Write the data below out again, exactly as each line reads.

━━━━━ MATERIAL PROVIDED ━━━━━

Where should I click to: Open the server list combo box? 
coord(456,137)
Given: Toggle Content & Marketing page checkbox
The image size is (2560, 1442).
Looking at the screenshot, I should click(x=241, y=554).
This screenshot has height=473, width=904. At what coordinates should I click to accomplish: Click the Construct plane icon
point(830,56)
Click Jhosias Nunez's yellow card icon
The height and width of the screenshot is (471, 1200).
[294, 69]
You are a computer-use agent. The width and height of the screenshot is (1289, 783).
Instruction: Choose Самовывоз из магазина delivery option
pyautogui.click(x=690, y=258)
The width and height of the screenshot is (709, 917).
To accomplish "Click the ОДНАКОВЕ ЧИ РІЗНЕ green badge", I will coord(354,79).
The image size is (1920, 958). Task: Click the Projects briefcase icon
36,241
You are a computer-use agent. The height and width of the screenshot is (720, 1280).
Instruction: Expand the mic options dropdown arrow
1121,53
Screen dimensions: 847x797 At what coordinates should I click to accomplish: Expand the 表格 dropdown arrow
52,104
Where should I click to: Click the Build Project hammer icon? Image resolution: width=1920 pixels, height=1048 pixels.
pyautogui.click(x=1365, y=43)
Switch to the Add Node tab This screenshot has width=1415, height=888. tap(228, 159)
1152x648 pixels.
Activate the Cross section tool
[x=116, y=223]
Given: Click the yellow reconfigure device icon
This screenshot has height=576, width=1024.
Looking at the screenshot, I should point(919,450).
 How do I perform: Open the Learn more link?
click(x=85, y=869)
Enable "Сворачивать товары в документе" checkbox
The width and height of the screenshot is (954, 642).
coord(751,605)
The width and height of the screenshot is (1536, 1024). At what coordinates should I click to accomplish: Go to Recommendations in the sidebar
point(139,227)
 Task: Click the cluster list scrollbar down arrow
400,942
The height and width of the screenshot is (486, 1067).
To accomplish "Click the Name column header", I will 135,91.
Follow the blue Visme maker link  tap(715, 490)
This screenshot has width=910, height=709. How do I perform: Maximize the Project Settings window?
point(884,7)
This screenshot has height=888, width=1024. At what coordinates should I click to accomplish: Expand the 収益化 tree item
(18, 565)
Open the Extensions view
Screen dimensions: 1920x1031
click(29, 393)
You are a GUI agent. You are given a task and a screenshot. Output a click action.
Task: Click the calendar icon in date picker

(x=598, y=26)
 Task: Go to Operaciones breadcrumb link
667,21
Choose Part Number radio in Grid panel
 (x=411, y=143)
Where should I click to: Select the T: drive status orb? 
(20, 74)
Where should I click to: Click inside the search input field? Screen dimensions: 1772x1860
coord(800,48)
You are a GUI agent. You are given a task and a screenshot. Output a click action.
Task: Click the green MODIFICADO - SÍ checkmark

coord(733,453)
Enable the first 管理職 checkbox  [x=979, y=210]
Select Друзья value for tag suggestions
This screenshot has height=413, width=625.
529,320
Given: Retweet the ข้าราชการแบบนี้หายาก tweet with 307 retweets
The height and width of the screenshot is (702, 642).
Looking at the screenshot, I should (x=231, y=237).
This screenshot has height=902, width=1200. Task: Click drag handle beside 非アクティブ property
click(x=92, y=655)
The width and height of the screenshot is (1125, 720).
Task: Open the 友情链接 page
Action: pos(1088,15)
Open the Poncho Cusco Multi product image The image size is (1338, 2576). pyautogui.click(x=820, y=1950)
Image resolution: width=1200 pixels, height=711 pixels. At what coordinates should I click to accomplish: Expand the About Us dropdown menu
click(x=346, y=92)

━━━━━

- [REPLY]:
Where should I click to: Open the server list combo box? 
coord(456,137)
Given: Toggle Content & Marketing page checkbox
The image size is (2560, 1442).
Looking at the screenshot, I should click(x=241, y=554).
This screenshot has height=473, width=904. At what coordinates should I click to accomplish: Click the Construct plane icon
point(830,56)
Click Jhosias Nunez's yellow card icon
The height and width of the screenshot is (471, 1200).
[294, 69]
You are a computer-use agent. The width and height of the screenshot is (1289, 783).
Instruction: Choose Самовывоз из магазина delivery option
pyautogui.click(x=690, y=258)
The width and height of the screenshot is (709, 917).
To accomplish "Click the ОДНАКОВЕ ЧИ РІЗНЕ green badge", I will coord(354,79).
The image size is (1920, 958). Task: Click the Projects briefcase icon
36,241
You are a computer-use agent. The height and width of the screenshot is (720, 1280).
Instruction: Expand the mic options dropdown arrow
1121,53
Screen dimensions: 847x797 At what coordinates should I click to accomplish: Expand the 表格 dropdown arrow
52,104
Where should I click to: Click the Build Project hammer icon? Image resolution: width=1920 pixels, height=1048 pixels.
pyautogui.click(x=1365, y=43)
Switch to the Add Node tab This screenshot has width=1415, height=888. tap(228, 159)
1152x648 pixels.
Activate the Cross section tool
[x=116, y=223]
Given: Click the yellow reconfigure device icon
This screenshot has height=576, width=1024.
Looking at the screenshot, I should point(919,450).
 How do I perform: Open the Learn more link?
click(x=85, y=869)
Enable "Сворачивать товары в документе" checkbox
The width and height of the screenshot is (954, 642).
coord(751,605)
The width and height of the screenshot is (1536, 1024). At what coordinates should I click to accomplish: Go to Recommendations in the sidebar
point(139,227)
 Task: Click the cluster list scrollbar down arrow
400,942
The height and width of the screenshot is (486, 1067).
To accomplish "Click the Name column header", I will 135,91.
Follow the blue Visme maker link  tap(715, 490)
This screenshot has width=910, height=709. How do I perform: Maximize the Project Settings window?
point(884,7)
This screenshot has height=888, width=1024. At what coordinates should I click to accomplish: Expand the 収益化 tree item
(18, 565)
Open the Extensions view
Screen dimensions: 1920x1031
click(29, 393)
You are a GUI agent. You are given a task and a screenshot. Output a click action.
Task: Click the calendar icon in date picker

(x=598, y=26)
 Task: Go to Operaciones breadcrumb link
667,21
Choose Part Number radio in Grid panel
 (x=411, y=143)
Where should I click to: Select the T: drive status orb? 
(20, 74)
Where should I click to: Click inside the search input field? Screen dimensions: 1772x1860
coord(800,48)
You are a GUI agent. You are given a task and a screenshot. Output a click action.
Task: Click the green MODIFICADO - SÍ checkmark

coord(733,453)
Enable the first 管理職 checkbox  [x=979, y=210]
Select Друзья value for tag suggestions
This screenshot has height=413, width=625.
529,320
Given: Retweet the ข้าราชการแบบนี้หายาก tweet with 307 retweets
The height and width of the screenshot is (702, 642).
Looking at the screenshot, I should (x=231, y=237).
This screenshot has height=902, width=1200. Task: Click drag handle beside 非アクティブ property
click(x=92, y=655)
The width and height of the screenshot is (1125, 720).
Task: Open the 友情链接 page
Action: pos(1088,15)
Open the Poncho Cusco Multi product image The image size is (1338, 2576). pyautogui.click(x=820, y=1950)
Image resolution: width=1200 pixels, height=711 pixels. At what coordinates should I click to accomplish: Expand the About Us dropdown menu
click(x=346, y=92)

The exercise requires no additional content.